[WHAT TO PRODUCE] Can you copy out the part of the listing that opens with the line containing "The height and width of the screenshot is (555, 882)." and closes with the line containing "click(63, 785)", both included, with every character unchanged?

(Rows of pointing data)
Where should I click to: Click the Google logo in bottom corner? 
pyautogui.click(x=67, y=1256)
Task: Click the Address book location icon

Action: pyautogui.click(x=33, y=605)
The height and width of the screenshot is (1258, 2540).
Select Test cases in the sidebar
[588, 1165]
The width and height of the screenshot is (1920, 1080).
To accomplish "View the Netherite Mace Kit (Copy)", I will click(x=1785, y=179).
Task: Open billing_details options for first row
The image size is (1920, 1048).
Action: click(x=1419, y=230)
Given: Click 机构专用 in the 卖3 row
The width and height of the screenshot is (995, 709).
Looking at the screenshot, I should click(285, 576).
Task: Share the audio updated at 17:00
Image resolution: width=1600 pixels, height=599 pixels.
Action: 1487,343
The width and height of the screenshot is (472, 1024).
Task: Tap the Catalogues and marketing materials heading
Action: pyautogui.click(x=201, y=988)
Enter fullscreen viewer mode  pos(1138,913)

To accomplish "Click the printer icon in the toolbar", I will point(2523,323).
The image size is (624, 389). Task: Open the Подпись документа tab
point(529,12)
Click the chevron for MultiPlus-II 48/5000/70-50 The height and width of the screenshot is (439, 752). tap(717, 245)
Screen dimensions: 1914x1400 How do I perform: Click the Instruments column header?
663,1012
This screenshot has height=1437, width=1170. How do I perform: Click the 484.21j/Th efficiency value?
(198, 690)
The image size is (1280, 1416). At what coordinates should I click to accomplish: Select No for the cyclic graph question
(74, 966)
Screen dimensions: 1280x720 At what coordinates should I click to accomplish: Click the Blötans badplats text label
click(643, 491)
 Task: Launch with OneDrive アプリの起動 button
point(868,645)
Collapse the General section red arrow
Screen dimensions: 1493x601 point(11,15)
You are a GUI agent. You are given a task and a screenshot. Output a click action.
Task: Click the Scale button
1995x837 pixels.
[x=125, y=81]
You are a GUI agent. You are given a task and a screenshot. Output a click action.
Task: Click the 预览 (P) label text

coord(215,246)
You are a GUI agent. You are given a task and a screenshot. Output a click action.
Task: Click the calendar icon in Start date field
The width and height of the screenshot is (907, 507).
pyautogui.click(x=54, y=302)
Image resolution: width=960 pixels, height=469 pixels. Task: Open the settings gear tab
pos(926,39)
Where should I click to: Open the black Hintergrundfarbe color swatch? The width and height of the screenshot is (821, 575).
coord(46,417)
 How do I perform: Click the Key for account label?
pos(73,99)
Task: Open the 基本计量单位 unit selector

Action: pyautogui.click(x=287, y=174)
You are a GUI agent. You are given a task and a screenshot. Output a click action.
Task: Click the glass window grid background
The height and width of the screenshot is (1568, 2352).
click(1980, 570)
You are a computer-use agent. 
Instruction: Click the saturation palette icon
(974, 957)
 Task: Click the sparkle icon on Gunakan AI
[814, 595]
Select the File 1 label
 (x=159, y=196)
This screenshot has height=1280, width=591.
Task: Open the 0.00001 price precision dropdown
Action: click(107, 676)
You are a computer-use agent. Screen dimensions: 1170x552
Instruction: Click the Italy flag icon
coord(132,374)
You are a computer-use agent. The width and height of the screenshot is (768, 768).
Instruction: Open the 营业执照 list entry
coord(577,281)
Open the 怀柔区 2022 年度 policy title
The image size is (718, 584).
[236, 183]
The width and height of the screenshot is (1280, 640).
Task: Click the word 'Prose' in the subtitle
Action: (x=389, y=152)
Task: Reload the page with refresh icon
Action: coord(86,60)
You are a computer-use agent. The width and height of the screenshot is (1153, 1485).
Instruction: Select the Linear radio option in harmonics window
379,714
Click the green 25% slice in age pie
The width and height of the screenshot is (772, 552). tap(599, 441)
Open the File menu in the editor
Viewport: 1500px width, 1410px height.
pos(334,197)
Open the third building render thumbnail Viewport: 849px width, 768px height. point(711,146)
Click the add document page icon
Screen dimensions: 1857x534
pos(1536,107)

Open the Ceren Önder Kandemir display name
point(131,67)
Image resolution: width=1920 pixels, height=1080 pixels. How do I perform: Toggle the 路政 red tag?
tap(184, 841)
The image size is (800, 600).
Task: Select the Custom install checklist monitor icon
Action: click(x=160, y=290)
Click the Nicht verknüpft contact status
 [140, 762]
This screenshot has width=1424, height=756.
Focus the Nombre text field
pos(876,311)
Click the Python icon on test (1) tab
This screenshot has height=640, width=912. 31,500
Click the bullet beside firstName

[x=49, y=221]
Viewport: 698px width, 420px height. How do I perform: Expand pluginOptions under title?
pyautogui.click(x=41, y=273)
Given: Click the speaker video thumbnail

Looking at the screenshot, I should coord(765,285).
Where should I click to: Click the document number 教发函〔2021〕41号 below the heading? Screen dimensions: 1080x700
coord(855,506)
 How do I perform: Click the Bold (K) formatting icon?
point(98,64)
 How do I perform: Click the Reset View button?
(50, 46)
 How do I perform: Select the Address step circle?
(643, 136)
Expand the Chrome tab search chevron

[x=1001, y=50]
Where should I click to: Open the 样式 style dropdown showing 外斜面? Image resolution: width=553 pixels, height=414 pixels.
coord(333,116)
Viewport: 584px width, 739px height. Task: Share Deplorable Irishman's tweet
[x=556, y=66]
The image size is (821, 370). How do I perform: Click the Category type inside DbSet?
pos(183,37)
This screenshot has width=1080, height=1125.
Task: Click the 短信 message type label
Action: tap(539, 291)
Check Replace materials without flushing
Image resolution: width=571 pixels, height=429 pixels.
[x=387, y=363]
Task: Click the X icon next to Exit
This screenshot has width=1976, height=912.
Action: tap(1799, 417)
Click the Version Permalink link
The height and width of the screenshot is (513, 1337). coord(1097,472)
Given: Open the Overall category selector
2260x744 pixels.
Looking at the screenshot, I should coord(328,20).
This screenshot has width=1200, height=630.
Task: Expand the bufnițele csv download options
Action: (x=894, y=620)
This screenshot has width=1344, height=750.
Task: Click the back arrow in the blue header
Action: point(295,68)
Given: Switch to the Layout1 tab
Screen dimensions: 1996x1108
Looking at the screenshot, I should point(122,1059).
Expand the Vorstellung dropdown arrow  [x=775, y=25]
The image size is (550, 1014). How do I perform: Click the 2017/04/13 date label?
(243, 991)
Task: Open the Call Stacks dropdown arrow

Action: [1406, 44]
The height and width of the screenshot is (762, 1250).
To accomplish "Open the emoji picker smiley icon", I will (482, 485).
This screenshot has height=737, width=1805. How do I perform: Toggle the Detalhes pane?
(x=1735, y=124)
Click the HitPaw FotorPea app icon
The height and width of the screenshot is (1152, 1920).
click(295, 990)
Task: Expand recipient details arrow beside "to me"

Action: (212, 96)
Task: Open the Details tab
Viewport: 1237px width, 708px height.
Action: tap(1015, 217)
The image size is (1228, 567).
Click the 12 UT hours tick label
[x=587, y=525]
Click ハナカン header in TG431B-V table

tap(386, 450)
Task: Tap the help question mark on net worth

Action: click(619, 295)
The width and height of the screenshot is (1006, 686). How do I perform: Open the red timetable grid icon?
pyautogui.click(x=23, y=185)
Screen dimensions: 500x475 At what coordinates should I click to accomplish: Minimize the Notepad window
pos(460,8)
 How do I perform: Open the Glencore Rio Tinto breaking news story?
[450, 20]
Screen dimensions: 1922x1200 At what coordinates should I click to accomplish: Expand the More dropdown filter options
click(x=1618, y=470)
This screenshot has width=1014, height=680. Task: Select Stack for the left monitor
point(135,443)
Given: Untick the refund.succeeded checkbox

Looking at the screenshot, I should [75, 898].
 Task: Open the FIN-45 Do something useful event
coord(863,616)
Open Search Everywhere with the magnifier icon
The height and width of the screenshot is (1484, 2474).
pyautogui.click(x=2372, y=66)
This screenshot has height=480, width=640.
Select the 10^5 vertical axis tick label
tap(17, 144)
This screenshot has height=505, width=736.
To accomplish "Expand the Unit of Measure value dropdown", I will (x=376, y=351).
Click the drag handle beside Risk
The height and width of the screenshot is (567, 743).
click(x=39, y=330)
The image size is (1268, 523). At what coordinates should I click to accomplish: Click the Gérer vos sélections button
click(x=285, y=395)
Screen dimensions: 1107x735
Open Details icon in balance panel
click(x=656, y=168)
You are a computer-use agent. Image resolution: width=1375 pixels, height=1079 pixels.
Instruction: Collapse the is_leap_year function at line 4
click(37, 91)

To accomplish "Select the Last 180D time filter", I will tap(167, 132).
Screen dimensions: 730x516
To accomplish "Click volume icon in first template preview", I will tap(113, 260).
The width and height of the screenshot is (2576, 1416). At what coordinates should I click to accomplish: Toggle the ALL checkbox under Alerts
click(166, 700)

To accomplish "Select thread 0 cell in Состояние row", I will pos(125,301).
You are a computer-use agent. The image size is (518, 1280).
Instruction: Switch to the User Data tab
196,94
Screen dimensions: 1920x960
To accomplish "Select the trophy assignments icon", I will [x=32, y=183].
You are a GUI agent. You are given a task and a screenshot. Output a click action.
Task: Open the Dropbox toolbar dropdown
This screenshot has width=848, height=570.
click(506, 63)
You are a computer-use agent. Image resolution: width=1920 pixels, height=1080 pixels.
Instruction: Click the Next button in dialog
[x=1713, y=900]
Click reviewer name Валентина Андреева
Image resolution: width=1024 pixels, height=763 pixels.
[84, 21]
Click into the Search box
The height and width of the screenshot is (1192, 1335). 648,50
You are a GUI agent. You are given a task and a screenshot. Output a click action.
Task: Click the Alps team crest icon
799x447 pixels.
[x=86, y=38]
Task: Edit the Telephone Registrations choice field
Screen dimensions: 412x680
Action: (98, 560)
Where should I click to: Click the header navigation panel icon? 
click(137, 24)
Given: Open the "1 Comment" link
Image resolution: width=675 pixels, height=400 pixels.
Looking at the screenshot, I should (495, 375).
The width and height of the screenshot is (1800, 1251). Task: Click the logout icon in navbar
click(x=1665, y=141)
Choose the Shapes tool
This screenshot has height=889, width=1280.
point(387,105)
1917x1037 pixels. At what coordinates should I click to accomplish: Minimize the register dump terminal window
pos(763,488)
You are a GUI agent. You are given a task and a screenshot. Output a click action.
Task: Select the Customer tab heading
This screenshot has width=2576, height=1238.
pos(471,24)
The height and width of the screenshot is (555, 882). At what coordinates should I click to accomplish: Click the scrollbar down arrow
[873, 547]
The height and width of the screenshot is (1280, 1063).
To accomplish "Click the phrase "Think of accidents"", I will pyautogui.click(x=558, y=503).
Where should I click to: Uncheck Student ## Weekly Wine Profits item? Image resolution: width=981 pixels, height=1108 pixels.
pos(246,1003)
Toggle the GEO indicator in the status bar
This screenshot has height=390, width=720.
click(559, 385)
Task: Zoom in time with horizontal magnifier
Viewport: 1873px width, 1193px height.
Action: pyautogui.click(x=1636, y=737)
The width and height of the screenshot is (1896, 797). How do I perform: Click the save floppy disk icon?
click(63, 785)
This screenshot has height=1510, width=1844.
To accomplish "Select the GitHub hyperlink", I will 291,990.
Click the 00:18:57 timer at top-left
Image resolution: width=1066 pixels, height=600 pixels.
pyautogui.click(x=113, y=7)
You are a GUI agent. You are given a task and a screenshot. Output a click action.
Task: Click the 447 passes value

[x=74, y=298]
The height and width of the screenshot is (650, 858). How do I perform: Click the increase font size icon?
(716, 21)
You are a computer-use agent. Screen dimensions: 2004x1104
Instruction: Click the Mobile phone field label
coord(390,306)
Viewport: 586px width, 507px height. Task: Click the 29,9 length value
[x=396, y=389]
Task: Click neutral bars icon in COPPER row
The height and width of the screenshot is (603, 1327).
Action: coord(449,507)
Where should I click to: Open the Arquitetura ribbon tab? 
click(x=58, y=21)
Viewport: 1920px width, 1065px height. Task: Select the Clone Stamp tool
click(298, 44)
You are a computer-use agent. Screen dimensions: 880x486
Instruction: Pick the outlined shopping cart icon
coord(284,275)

[SOLUTION]
The height and width of the screenshot is (555, 882). At what coordinates should I click to accomplish: Click the scrollbar down arrow
[873, 547]
The height and width of the screenshot is (1280, 1063).
To accomplish "Click the phrase "Think of accidents"", I will pyautogui.click(x=558, y=503).
Where should I click to: Uncheck Student ## Weekly Wine Profits item? Image resolution: width=981 pixels, height=1108 pixels.
pos(246,1003)
Toggle the GEO indicator in the status bar
This screenshot has height=390, width=720.
click(559, 385)
Task: Zoom in time with horizontal magnifier
Viewport: 1873px width, 1193px height.
Action: pyautogui.click(x=1636, y=737)
The width and height of the screenshot is (1896, 797). How do I perform: Click the save floppy disk icon?
click(63, 785)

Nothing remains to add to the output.